Recently TalentDrain conducted an interesting piece of research, with HR practitioners and 'leaving employees'. In looking at some of the data, it does become clear very quickly that there is certainly a dis-connect when it comes to why HR think employees have left their company, and the 'real reason' from the leaver.
When many companies recruit staff they use some form of analysis or assessment, to help in their process, but it has become apparent that on leaving, there are many companies that rely just on opinion and gut reaction. The cold hard fact is that staff retention is the 'poor cousin' in the whole recruitment cycle within companies. They seem happy to keep recruiting new staff, but pay less importance to why their staff are leaving.

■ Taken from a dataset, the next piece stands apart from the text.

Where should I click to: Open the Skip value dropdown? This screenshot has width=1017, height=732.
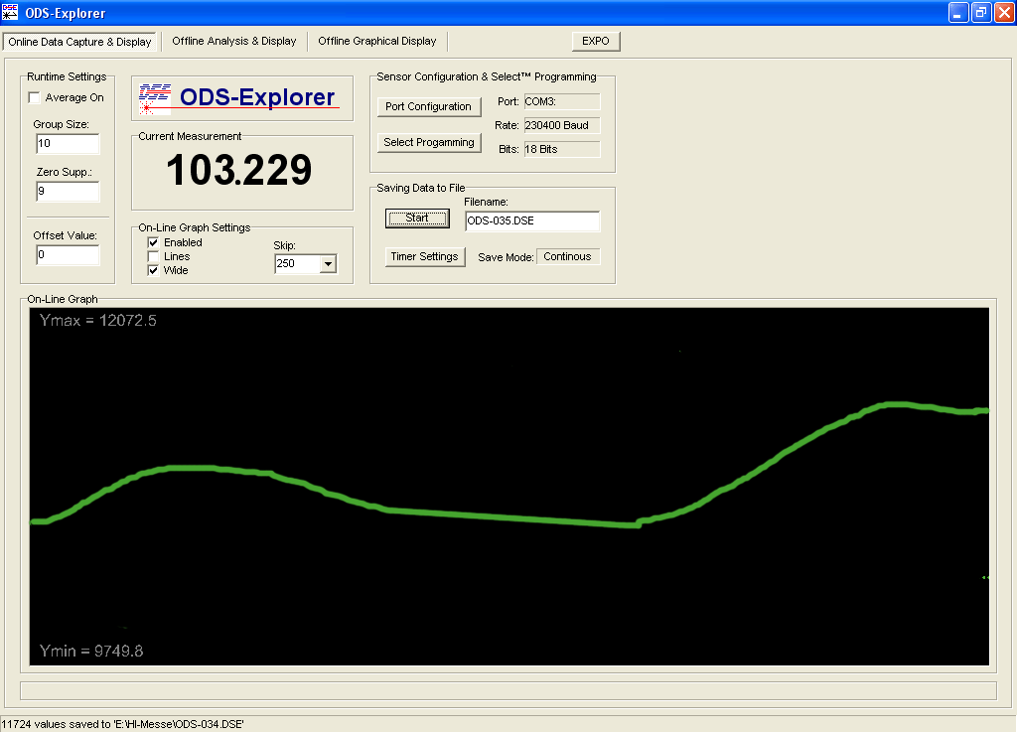(331, 263)
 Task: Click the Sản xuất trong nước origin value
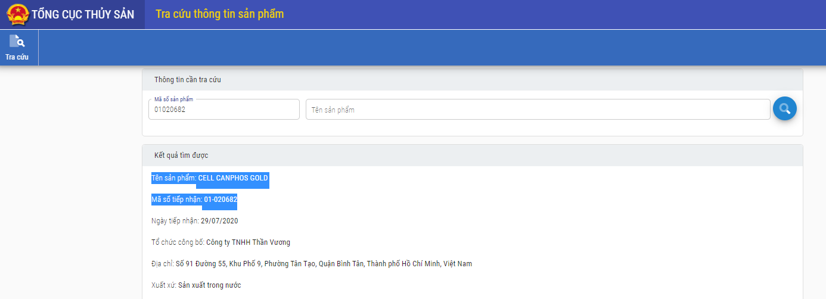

So, looking at some of these gathered facts that HR believed to be true:

  1. Salary and awards are the most important factors in maintaining someones commitment to the organisation.  WRONG - Personal growth is ranked as the most important factor by leavers.
  2. The Professional staff are most likely to leave for a competitive salary. WRONG - It is the sales people that are more likely to leave for a better package than the managers.
  3. CORRECT - employees were thinking about leaving for between 3 -6 months.
  4. CORRECT - more women leave an organisation than men due to bullying or harassment.
  5. The majority of people leave their job because of their manager. FALSE - Only a meagre 13% use this as the reason for leaving. (although I am not sure if this is a little low - are you going to cite your manager as the reason for leaving and then want a reference of them?)

We all know recruitment is expensive, but surely if companies looked after their employees and understood what makes them happy and motivates them (a little simplistic I know, but a good starting point anyway), then it would go along way of reducing recruitment expenditure.